What to do if a 'rotten renter' moves in next to you

It's a nationwide phenomenon that's playing out on YouTube: Neighbors are fighting around the clock.

In one video, police respond to complaints of a noisy neighbor revving his motorcycle and electric saw at 5:30 a.m. In another video, a woman threatens a neighbor who had asked her to turn down some loud music.

Almost all cities have regulations against noise. So what should you do if you've got a noisy neighbor? You might consider what one woman, whom we'll call "Jane," did about the loud and obnoxious renters living behind her. It wasn't easy, but it worked.

"People would be out on the balcony drinking, smoking, music on. Every type of party noise you can imagine. They'd have sporting events on television where they'd be yelling and carrying on. I would dread every weekend," Jane says. 

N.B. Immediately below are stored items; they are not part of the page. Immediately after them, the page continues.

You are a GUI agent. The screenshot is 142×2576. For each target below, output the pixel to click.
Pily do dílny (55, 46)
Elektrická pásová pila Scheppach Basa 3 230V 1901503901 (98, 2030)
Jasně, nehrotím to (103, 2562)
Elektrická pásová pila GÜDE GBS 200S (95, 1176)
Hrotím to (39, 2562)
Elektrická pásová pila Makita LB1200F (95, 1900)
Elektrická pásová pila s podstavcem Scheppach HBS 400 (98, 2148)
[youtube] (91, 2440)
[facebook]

Jane's first step in solving the problem was asking her neighbors to be more considerate.

"And they would respond politely. ‘Hey, you know, Oh sorry. We'll keep it down.' And then it started to get nasty. And they would tell me to shut up or just, you know, mind my own business," explains Jane.

When the renters' building manager refused to get involved, her next step was to write a note pleading with the renters to be quiet.

Unfortunately, Jane says, "The note had no affect. It continued to the point of being belligerent and that's when I started to become afraid of some kind of retaliation and really knew that I needed to get this stepped up to another level."

So Jane began calling the police, but the loud partying would continue after officers left the scene. Her next move was to write a cease and desist letter with the help of a paralegal. The letter promised legal action against the owner of the building, and several of Jane's neighbors also signed the letter.

"I think they got the idea that it wasn't just one person that had a problem, that it was affecting more people and there was a seriousness to it and that's what shut down the noise," Jane says. 

Attorney Scott Fisher has been involved in many lawsuits between neighbors. He says Jane took all the right steps.

"See if your neighbor is responsive to your reasonable requests to tone the noise down. If not, then you have to get third parties involved," Fisher explains. 

Fisher suggests writing a formal cease and desist letter and documenting the date, time and duration of a neighbor's disturbance. He says this record can be very important if you need to take legal action.